Have mercy on me, O God,
    according to your unfailing love;
    according to your great compassion
    blot out my transgressions.

Wash away all my iniquity
    and cleanse me from my sin.

For I know my transgressions,
    and my sin is always before me...

Hide your face from my sins
    and blot out all my iniquity.

Create in me a pure heart, O God,
    and renew a steadfast spirit within me...

The sacrifices of God are a broken spirit;
    a broken and contrite heart,
    O God, you will not despise.

- Psalm 51:1-3, 9-10, 17 (NIV)

If we confess our sins, he is faithful and just and will forgive us our sins and purify us from all unrighteousness.
– 1 John 1:9 (NIV)

Come As You Are

Do not keep back from Christ under the idea that you must come to Him in a disinterested frame, and from an unselfish motive. If you were right in this thing, who could be saved? You are to come as you are; with all your bad motives, whatever these may be. Take all your bad motives, add them to the number of your sins, and bring them all to the altar where the great sacrifice is lying. Go to the mercy seat. Tell the High Priest there, not what you desire to be, nor what you ought to be, but what you are…He wants you to come to Him exactly as you are, and not to cherish the vain thought that, by a little waiting, or working, or praying, you can make yourself fit, or persuade Him to make you fit.
– Horatious Bonar (1808-1889), God’s Way of Peace

Scottish pastor Horatius Bonar wrote this to people who were holding back from becoming Christians because they thought they had wrong motives for doing so. But I also see how this applies to people who are already Christians.

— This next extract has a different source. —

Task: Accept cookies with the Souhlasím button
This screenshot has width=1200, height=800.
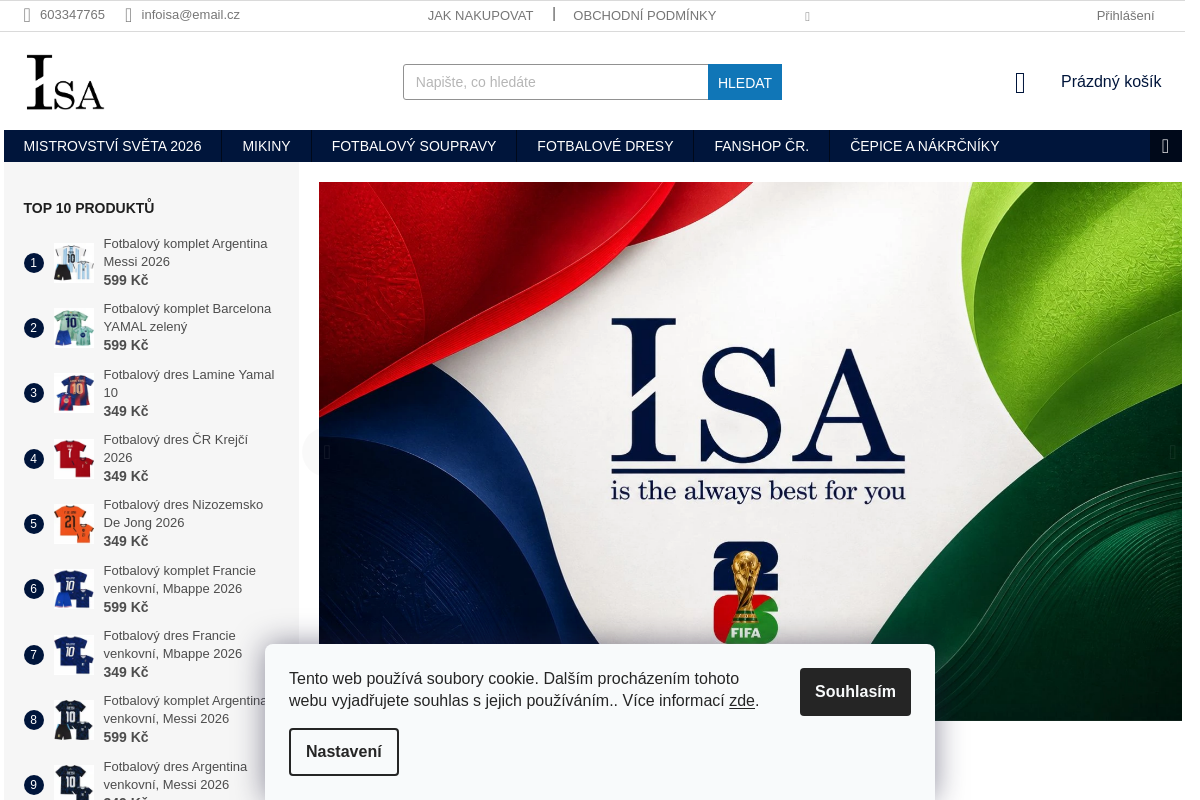Action: [855, 692]
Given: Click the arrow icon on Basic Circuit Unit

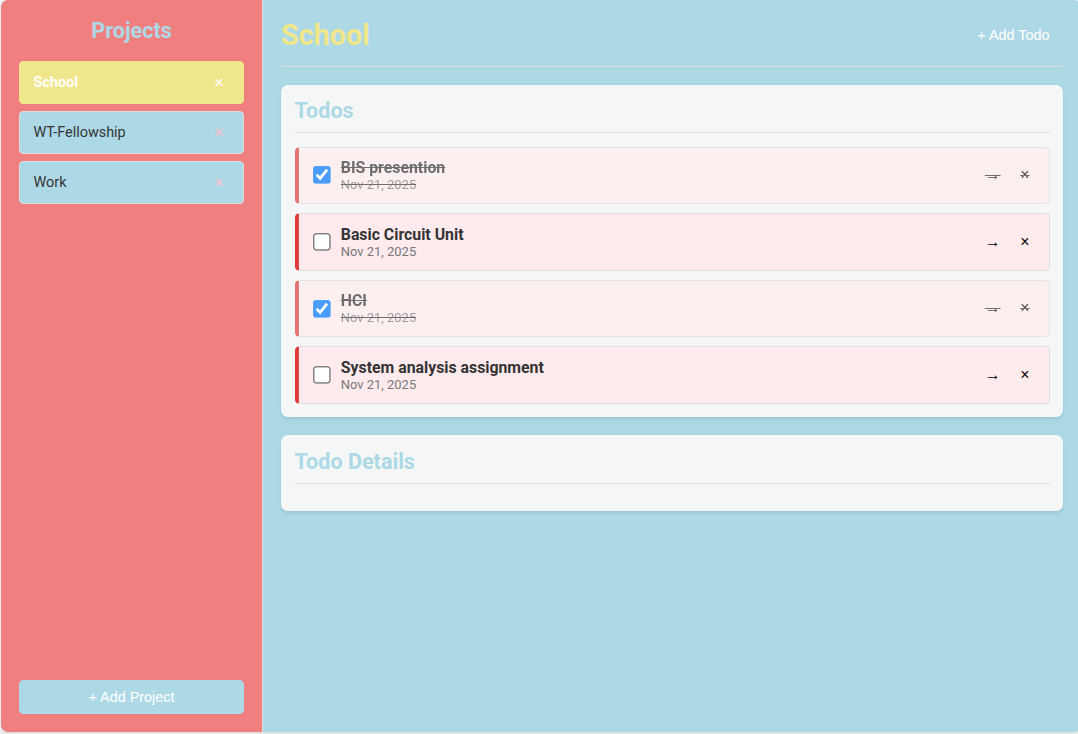Looking at the screenshot, I should coord(992,243).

How many times have I avoided meeting with the Lord in prayer or Bible study because I think I have to clean up my act first? I know that when I came to Christ for salvation, I came “as is,” knowing that I could not cleanse myself of the spiritual filth in my life; in fact, that’s why I came to Him, so He could cleanse me, because only He could. So why do I think it’s any different when I come to him now? As Paul wrote to the Christians in Galatia,

You foolish Galatians! Who has bewitched you? Before your very eyes Jesus Christ was clearly portrayed as crucified. I would like to learn just one thing from you: Did you receive the Spirit by observing the law, or by believing what you heard? Are you so foolish? After beginning with the Spirit, are you now trying to attain your goal by human effort? (Galatians 3:1-3, NIV)

Whether I’m coming to Christ for the first time or the thousandth time, I must come as I am to the cross, trusting in His sacrifice alone to cleanse me from my sin. He doesn’t expect me to clean up my own act, because I am incapable of doing so, just as incapable as I was when I first received Christ as my savior over 35 years ago. And He is still able and eager to do it for me when I come in faith to Him.